Но когда Анук была маленькой, мы всегда праздновали Святки: с наступлением сумерек зажигали огоньки, плели венки из падуба и омелы, пили сидр со специями, устраивали пирушки для друзей, ели горячие, с пылу с жару, каштаны, жарившиеся тут же на решетке.

А потом родилась Розетт, и все снова переменилось. Исчезли венки из омелы, свечи и ладан. Теперь мы ходим в церковь и покупаем больше подарков, чем можем себе позволить, и кладем их под елку из пластмассы, и смотрим телевизор, и беспокоимся, достаточно ли хорош будет у нас праздничный стол. Рождественские огоньки, возможно, издали и кажутся звездами, но вблизи каждому ясно, что все это ерунда и тяжелые гирлянды лампочек удерживаются над узкими улочками только с помощью проводов. И никакого волшебства… «Но разве не этого ты хотела, Вианн?» — слышу я в ушах чей-то суховатый голос, и он так похож на голос моей матери, и на голос Ру, а теперь еще немного и на голос Зози, ибо она напоминает мне ту Вианн, какой я была когда-то. И ее терпение я воспринимаю уже почти как упрек.
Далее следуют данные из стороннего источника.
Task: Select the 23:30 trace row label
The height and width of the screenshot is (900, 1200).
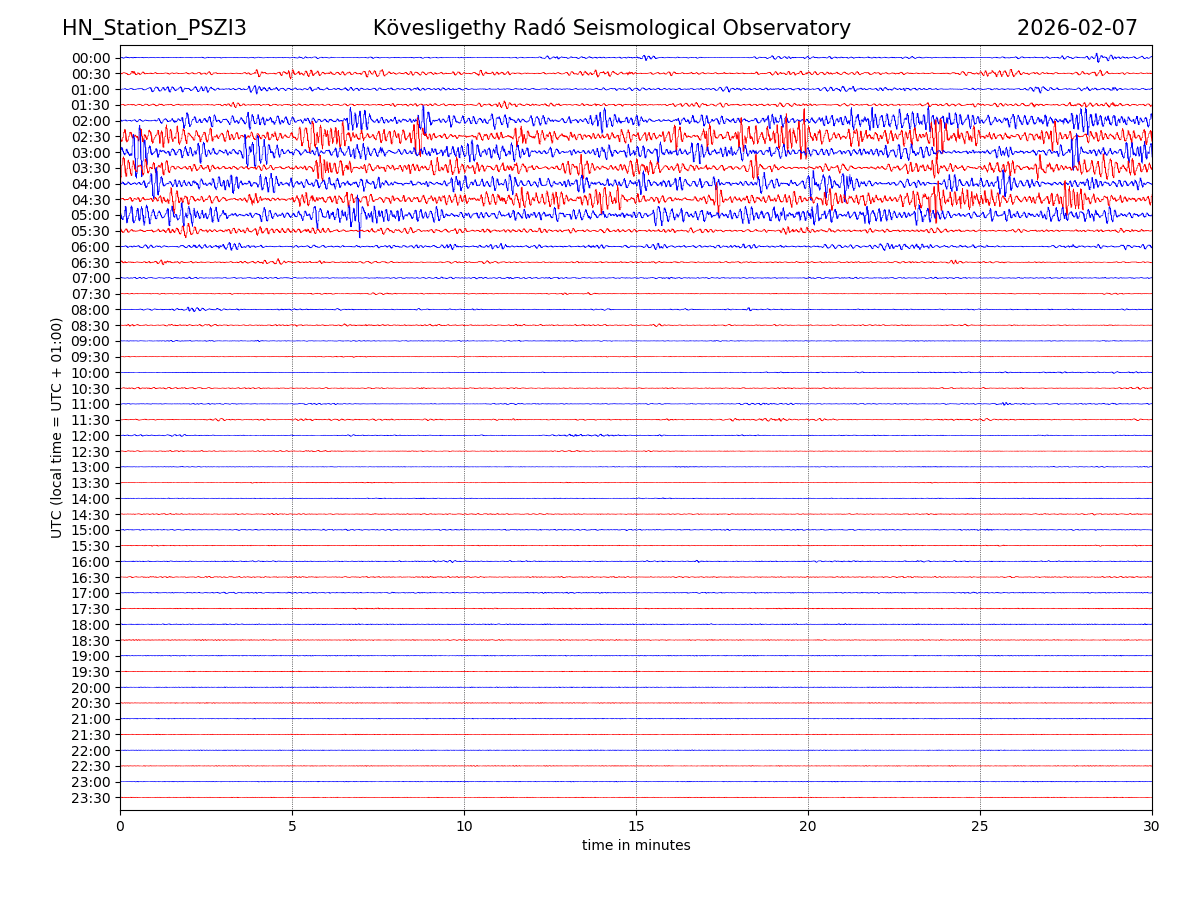Action: (x=91, y=798)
Но наступающий год будет не таким, как предыдущие. Тьерри любит, чтобы все было как полагается. Церковь, гусь, шоколадное полено — настоящий праздник; и мы будем праздновать не только это Рождество, но и все прочие знаменательные дни, которые уже провели вместе и которые нам еще только предстоит провести…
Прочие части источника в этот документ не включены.